HERNANDEZ, éclatant.

Non ! non ! je ne te comprends pas ?

MARTIN, revenant.

Quoi ?

HERNANDEZ.

Nature de coton ! Ce n’est pas du sang qu’on t’a mis dans les veines, c’est de la limonade.

MARTIN.

Qu’est-ce que j’ai fait ?

HERNANDEZ.

Tu le soignes, tu le dorlotes, tu te fais sa garde-malade !...

MARTIN.

Je le soigne !

D’une voix sourde.

Ne faut-il pas qu’il arrive à la Handeck en bon état, le condamné ?

HERNANDEZ.

Seras-tu ferme jusqu’au bout ?

MARTIN.

Moi ? Ah ! tu ne me connais pas ! Je voudrais déjà le tenir au bord du trou ! et le pousser !... et lui jeter des rochers sur la tête ! tiens !... en voilà encore ! Est-ce de la limonade, ça ?

HERNANDEZ.

À la bonne heure !

MARTIN.

Si tu savais ce que je souffre dans ce voyage... je me contiens, je me concentre pour ne pas éclater... Tantôt, c’est un signe d’intelligence, un regard que je surprends...

HERNANDEZ.

À Mâcon, ils se sont fait de l’œil.
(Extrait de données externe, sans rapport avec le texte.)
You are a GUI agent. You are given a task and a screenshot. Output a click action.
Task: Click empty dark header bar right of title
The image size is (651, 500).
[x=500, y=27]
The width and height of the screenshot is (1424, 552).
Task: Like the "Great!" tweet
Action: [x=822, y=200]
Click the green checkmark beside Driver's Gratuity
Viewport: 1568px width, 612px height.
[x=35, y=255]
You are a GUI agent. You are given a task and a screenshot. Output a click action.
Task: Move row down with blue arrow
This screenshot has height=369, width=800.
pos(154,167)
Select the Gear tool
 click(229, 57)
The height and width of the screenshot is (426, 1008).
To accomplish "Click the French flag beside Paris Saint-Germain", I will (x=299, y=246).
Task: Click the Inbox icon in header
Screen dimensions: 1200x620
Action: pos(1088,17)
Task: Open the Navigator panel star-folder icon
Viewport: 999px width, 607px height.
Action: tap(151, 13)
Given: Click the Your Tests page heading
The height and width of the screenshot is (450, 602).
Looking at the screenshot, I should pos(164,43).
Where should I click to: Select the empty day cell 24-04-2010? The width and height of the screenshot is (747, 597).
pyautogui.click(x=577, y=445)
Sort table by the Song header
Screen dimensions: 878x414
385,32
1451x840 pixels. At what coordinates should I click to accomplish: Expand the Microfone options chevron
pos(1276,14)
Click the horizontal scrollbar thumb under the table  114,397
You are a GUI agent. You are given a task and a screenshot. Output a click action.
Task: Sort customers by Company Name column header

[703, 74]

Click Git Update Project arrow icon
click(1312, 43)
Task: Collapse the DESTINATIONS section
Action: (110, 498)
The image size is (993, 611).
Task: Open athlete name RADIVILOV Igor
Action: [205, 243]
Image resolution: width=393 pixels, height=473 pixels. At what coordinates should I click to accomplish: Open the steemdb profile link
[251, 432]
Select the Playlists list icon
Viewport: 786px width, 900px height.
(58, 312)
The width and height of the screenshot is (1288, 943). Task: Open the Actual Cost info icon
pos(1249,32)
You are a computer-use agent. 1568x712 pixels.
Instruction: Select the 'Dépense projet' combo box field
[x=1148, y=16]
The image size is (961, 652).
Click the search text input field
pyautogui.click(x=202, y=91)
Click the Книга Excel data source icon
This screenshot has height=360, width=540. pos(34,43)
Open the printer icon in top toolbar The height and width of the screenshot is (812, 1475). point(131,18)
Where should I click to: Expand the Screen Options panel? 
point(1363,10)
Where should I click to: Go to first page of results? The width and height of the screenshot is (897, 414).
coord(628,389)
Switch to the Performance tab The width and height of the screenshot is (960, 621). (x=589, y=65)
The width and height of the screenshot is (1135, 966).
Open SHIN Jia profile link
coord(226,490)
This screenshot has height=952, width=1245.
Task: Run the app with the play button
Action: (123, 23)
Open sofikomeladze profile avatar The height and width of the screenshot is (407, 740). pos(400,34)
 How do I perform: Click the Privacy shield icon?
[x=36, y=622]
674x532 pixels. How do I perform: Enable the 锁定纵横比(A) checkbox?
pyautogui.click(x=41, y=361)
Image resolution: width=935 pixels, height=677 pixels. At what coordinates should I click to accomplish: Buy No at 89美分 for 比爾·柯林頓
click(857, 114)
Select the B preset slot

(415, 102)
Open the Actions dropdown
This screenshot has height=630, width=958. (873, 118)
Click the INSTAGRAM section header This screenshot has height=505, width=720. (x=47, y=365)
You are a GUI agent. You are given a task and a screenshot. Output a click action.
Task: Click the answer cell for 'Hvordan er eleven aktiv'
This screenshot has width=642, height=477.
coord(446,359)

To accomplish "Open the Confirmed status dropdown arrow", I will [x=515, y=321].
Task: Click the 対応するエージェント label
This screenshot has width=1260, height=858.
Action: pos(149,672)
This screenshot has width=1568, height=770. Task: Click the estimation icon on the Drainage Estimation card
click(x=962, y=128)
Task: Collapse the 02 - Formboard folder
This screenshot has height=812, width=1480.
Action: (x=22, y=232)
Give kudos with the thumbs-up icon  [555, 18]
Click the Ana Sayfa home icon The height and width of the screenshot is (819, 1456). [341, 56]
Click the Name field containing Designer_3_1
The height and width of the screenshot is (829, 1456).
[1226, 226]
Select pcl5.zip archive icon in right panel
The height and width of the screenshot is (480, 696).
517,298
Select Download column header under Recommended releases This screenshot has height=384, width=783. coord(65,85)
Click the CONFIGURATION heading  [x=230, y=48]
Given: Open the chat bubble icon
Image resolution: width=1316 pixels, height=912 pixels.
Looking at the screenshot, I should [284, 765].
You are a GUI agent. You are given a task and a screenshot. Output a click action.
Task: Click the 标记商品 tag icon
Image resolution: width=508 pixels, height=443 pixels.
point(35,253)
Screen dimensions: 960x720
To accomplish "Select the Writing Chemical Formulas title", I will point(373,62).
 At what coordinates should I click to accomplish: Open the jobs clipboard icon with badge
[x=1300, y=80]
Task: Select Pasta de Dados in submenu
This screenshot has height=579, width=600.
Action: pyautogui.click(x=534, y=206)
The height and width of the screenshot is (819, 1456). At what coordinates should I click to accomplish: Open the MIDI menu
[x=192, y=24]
Je l’ai vu !... Dieu te garde !

MARTIN.

À Mâcon... je sais pourquoi... Il est descendu un monsieur qui avait du blanc à son habit, et alors Loïsa a regardé Agénor en souriant.

HERNANDEZ, furieux.

Valgame Dios !

MARTIN, de même.

Caramba ! Plus fort que ça ! l’avant-dernière nuit... dans le wagon... Loïsa s’est trompée de pied ; son brodequin est venu caresser ma bottine.

HERNANDEZ, exaspéré.

Et tu n’as pas étranglé ton rival ?

MARTIN.

J’ai été plus fin... j’ai rendu pression pour pression... pour voir jusqu’où ça irait.

HERNANDEZ.

Et jusqu’où ça a-t-il été ?

MARTIN.

Le lampiste a allumé et elle a retiré son pied.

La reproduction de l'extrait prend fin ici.